» **Work to do**:
1. In the TimescaleDB thread, which PostgreSQL and TimescaleDB versions does the second poster report using?
2. Carry on the TimescaleDB thread from the point where it stops.

» **Extract**:
I tried to reproduce the issue on master (we are at 2.5.1 release now). I tried creating a "promione" table (based on the query since we don't have the table definition). I added some data to "releves" and "promione" table. Then I tried the join query. My query runs without errors and I cannot repro this issue. ( I see a BitmapHeapscan in the plan, but the query runs successfully).

Do you still have this problem on the latest timescale release? If you do, could you provide a reproducible test case? Please include all create table + index stmts + compression information.

gayyappan avatar Jan 20 '22 16:01 gayyappan

I'm on PG13 and timescale 2.6.0 and seem to have found a potential method for reproducing this issue. The issue for me seems to only occur when filters specify a larger time range, spanning multiple chunks (or no time filter at all) and then performing a join from a hypertable to a standard table using a compressed column as part of the join condition.

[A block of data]

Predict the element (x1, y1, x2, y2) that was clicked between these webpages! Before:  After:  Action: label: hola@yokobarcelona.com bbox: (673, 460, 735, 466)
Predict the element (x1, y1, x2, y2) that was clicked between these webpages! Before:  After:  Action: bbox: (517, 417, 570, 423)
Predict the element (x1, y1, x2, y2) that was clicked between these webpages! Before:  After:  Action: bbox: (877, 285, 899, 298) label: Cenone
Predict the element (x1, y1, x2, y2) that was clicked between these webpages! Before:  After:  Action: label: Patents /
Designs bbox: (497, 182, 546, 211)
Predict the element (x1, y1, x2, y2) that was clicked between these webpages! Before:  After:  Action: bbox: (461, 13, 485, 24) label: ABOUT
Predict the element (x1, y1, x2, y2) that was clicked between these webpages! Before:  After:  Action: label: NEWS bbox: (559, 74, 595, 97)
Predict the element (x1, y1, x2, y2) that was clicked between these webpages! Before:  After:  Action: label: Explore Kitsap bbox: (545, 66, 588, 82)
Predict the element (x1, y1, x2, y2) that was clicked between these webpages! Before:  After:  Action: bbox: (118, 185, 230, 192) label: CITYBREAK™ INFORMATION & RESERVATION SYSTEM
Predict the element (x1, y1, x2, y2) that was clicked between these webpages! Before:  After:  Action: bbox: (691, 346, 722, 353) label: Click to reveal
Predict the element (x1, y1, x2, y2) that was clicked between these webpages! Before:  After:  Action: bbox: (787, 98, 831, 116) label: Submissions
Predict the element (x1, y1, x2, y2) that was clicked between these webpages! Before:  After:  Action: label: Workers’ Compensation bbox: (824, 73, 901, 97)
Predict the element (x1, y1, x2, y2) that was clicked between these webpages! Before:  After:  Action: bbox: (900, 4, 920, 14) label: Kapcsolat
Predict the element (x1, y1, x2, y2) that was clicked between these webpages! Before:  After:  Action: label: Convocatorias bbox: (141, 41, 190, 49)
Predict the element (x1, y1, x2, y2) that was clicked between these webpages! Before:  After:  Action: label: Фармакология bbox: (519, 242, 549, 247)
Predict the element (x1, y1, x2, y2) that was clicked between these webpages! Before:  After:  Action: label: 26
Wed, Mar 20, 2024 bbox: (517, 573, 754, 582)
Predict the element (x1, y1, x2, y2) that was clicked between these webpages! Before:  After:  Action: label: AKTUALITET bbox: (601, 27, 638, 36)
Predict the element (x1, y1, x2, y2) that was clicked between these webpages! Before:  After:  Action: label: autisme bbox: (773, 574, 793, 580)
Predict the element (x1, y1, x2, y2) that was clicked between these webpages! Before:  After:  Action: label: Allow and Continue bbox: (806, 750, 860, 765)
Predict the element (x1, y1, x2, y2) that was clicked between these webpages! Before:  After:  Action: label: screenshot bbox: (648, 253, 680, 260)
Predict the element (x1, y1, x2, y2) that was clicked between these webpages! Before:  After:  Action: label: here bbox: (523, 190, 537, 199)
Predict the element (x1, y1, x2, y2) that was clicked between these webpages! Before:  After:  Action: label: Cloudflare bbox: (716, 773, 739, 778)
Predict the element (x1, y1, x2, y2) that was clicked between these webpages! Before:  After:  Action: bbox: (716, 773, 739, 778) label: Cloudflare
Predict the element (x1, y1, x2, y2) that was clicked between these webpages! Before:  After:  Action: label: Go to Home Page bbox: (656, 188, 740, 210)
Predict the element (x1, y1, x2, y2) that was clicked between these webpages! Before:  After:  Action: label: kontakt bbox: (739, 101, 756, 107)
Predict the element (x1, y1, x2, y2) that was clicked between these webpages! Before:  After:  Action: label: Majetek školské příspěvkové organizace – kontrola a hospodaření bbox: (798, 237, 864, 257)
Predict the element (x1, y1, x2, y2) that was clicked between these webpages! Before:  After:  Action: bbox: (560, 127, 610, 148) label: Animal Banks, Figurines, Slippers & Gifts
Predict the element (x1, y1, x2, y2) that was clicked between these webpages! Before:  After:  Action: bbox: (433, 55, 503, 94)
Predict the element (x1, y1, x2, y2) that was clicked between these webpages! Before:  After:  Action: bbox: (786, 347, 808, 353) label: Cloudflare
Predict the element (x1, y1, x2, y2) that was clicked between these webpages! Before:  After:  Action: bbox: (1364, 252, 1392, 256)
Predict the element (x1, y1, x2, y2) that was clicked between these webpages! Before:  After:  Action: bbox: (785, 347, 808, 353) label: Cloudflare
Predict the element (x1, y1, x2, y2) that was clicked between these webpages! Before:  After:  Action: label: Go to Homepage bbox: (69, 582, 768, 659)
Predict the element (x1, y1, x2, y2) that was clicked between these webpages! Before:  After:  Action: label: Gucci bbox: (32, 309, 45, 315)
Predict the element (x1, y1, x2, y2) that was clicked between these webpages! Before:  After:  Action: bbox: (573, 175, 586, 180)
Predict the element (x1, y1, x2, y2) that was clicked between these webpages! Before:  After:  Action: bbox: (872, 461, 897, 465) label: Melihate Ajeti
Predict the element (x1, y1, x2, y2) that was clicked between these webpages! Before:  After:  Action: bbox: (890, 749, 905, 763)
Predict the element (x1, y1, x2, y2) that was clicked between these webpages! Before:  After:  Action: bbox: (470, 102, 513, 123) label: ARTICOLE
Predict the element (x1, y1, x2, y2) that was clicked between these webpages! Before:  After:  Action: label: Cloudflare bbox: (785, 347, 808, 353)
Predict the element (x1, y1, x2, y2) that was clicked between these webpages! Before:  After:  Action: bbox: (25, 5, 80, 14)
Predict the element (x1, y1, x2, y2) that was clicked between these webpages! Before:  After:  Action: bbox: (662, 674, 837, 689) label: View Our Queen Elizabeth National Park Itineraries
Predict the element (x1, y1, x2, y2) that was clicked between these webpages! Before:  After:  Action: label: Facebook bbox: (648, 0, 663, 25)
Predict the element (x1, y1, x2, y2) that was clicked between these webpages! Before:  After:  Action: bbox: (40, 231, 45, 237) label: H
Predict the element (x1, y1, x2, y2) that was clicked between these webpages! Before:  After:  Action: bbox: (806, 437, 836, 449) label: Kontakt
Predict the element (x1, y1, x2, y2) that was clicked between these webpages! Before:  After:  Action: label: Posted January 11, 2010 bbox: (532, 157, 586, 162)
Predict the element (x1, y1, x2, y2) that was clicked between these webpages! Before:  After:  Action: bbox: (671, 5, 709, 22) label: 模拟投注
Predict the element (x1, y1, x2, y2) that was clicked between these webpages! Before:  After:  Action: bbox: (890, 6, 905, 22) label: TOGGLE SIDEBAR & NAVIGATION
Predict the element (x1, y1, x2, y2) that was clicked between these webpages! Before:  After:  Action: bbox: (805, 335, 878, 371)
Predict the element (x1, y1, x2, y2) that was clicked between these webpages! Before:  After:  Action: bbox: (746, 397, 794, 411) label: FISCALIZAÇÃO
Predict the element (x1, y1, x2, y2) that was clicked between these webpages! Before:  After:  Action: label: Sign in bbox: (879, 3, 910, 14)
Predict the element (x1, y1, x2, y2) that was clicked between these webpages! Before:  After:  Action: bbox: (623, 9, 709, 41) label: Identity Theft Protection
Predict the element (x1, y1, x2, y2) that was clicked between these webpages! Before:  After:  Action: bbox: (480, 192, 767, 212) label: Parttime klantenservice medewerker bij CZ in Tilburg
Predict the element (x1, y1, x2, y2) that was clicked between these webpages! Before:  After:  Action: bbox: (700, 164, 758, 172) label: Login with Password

» **Results of the exercise**:
1. PG13 and TimescaleDB 2.6.0.

2.
set enable_bitmapscan to false; does fix the issue in my case as well, at least temporarily

Explain with bitmapscan disabled shows an index scan of the compressed chunks --> decompress --> append --> join With bitmapscan enabled, some chunks still do an index scan before decompression, but others do: bitmap index scan --> bitmap heap scan --> decompress

It seems that the DB is choosing to do a bitmap scan or not depending on the number of chunks being queried, but it isn't consistently applying the same logic. If the time range filter is decreased, the bitmap scan is removed even though the DB wanted to use a bitmap scan on the same chunk in a previous larger query.

The chunks are all ~3-4GB before compression and ~300MB after compression. Each chunk contains between 10-30 million rows.

joeyberkovitz avatar Mar 24 '22 15:03 joeyberkovitz

Hey there @joeyberkovitz it will be helpful for us to progress on this one if you could provide some script or standalone steps for reproducing this issue.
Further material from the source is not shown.